### [Goal]
Copy the material below verbatim, from the line containing "Image resolution: width=187" through the line containing "Action: (51, 324)", with both of those lines included.

### [The data]
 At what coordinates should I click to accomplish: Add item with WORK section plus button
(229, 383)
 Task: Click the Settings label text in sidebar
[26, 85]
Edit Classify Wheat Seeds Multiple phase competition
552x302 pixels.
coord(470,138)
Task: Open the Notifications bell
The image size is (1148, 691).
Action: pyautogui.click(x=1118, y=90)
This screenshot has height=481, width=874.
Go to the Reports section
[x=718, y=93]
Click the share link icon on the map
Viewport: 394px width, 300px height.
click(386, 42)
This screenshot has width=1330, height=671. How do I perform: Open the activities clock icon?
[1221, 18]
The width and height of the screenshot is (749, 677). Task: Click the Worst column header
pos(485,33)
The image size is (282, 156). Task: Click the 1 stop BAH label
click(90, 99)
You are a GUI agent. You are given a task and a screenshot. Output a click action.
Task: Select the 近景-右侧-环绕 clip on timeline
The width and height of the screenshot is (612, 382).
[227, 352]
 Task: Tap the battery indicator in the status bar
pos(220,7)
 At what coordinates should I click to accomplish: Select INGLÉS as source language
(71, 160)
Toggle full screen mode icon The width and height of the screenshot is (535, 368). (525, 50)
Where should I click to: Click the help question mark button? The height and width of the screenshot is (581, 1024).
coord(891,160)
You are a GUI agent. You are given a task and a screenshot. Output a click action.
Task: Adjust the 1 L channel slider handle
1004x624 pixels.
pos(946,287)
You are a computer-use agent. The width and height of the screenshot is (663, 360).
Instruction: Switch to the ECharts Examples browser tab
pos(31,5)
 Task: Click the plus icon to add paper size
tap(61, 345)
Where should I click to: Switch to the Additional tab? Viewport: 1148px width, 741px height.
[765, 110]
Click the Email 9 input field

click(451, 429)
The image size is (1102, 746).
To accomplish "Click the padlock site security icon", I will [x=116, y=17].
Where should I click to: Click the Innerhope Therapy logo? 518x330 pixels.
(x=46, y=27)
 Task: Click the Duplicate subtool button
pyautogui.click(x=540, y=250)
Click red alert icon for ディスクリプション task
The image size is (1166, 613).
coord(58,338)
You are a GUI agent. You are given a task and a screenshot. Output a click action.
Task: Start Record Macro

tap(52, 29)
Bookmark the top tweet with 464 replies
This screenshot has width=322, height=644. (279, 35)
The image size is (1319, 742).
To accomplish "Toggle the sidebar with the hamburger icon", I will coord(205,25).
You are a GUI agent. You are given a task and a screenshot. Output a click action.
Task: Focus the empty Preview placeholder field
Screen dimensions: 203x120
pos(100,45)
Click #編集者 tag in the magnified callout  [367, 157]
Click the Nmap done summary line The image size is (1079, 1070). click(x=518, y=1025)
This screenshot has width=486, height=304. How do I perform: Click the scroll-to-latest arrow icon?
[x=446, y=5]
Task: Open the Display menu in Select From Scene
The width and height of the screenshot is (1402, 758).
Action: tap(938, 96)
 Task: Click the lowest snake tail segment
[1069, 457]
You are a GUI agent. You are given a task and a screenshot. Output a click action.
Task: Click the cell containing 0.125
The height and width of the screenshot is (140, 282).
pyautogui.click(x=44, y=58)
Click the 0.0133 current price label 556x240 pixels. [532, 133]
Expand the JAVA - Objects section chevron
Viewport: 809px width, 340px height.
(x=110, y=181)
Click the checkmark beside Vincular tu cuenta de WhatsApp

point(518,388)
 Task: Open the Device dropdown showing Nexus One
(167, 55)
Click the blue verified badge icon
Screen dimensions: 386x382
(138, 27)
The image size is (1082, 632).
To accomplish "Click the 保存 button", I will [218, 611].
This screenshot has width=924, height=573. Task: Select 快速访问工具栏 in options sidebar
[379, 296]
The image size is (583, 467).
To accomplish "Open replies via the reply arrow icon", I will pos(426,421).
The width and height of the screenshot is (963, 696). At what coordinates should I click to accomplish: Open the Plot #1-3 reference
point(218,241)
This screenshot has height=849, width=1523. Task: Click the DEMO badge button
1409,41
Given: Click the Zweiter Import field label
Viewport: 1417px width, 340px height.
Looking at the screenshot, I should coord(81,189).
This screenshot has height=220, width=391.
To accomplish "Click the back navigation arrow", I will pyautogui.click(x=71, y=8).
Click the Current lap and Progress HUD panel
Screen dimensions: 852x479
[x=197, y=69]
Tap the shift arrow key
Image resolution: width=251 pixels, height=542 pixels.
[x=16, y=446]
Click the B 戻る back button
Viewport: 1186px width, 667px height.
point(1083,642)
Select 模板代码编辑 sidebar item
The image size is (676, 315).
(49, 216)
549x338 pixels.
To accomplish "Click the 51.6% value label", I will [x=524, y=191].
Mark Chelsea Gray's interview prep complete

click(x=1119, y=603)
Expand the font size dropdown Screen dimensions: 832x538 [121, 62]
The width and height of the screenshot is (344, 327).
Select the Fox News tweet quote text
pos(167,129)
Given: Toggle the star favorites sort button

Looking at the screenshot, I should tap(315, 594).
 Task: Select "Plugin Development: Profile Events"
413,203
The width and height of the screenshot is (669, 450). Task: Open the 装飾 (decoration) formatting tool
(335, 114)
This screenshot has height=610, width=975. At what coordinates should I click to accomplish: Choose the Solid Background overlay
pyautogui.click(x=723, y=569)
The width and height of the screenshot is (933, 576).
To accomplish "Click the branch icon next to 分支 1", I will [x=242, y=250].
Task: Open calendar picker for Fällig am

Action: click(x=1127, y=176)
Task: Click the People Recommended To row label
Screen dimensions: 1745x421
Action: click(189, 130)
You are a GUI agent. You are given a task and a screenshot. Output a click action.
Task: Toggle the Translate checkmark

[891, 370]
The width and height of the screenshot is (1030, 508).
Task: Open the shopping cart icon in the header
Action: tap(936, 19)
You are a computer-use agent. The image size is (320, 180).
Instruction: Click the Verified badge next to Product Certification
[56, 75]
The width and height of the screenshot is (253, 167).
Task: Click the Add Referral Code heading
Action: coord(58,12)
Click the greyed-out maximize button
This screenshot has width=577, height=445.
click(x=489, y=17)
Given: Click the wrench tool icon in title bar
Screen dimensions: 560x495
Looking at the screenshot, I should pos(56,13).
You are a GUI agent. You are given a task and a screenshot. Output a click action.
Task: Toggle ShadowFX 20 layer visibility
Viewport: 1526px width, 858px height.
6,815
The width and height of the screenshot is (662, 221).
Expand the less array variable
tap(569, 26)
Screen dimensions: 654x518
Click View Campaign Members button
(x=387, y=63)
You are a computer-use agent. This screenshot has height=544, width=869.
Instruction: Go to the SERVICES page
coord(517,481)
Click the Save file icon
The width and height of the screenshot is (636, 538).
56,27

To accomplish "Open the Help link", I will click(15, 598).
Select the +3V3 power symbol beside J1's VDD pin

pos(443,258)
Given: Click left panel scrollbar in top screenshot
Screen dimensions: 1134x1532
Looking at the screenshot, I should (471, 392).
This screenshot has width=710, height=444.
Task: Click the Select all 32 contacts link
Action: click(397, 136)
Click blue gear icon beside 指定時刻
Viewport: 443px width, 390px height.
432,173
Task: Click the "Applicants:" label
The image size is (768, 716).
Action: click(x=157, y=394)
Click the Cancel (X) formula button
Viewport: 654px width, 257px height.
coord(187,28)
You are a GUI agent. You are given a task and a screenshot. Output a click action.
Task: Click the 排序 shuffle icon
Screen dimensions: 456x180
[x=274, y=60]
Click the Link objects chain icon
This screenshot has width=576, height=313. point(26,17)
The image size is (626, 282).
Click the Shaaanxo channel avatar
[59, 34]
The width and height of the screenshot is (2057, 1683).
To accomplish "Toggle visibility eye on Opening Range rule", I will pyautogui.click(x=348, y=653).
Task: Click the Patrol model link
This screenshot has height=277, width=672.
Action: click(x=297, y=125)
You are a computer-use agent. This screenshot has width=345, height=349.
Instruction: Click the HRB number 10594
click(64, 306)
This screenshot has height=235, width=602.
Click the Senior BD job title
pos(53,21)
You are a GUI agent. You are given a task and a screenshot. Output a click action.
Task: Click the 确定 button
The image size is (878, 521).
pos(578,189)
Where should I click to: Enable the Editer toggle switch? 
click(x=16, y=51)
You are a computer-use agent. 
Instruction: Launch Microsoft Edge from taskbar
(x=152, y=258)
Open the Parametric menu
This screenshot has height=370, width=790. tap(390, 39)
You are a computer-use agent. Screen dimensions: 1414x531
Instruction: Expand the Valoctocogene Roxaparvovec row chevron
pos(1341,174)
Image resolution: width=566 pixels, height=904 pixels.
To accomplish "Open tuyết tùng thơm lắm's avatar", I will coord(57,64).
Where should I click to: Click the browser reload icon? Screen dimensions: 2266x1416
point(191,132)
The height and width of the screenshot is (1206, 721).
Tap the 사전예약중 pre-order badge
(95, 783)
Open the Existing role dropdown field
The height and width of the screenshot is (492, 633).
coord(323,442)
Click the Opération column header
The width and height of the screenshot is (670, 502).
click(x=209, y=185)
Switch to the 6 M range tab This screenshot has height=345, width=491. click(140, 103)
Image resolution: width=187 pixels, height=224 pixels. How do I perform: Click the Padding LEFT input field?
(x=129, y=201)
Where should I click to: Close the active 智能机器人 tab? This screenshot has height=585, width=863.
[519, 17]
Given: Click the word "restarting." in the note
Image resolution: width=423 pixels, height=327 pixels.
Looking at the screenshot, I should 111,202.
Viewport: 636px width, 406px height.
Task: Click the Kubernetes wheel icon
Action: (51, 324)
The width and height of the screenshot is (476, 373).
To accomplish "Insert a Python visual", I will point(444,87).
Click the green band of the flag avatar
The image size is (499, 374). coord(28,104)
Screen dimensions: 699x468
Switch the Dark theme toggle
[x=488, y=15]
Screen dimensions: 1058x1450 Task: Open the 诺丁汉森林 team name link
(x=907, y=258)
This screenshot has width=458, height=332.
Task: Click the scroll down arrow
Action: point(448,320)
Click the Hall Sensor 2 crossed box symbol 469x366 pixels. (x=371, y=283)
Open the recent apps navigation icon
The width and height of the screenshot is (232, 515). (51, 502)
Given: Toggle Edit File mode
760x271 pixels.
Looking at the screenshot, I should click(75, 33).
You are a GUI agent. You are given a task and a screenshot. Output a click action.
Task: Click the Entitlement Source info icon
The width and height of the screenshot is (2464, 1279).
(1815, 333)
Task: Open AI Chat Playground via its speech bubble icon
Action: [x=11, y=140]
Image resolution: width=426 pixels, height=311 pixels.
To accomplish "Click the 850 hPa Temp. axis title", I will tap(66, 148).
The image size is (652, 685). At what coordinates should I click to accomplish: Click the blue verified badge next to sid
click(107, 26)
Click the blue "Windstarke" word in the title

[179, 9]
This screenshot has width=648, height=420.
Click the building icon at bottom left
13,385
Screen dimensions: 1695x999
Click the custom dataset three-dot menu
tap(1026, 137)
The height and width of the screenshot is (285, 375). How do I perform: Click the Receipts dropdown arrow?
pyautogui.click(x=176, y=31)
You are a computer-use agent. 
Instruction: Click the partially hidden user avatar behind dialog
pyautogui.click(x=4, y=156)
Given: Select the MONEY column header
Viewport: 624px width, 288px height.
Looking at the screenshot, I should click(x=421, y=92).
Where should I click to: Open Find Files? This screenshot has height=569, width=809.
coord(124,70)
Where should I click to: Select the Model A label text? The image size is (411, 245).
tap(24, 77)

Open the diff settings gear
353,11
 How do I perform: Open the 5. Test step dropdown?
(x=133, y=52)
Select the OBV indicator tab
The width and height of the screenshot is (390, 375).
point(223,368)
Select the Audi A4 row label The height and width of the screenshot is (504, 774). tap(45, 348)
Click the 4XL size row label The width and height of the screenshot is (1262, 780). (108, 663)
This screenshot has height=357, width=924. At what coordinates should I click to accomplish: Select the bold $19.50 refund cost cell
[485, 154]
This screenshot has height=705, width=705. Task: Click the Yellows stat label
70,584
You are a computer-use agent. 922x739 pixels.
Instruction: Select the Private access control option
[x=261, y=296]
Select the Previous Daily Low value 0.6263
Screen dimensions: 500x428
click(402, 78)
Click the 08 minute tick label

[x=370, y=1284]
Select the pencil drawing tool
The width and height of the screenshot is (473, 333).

### [Response to the task]
Image resolution: width=187 pixels, height=224 pixels. How do I perform: Click the Padding LEFT input field?
(x=129, y=201)
Where should I click to: Close the active 智能机器人 tab? This screenshot has height=585, width=863.
[519, 17]
Given: Click the word "restarting." in the note
Image resolution: width=423 pixels, height=327 pixels.
Looking at the screenshot, I should 111,202.
Viewport: 636px width, 406px height.
Task: Click the Kubernetes wheel icon
Action: (51, 324)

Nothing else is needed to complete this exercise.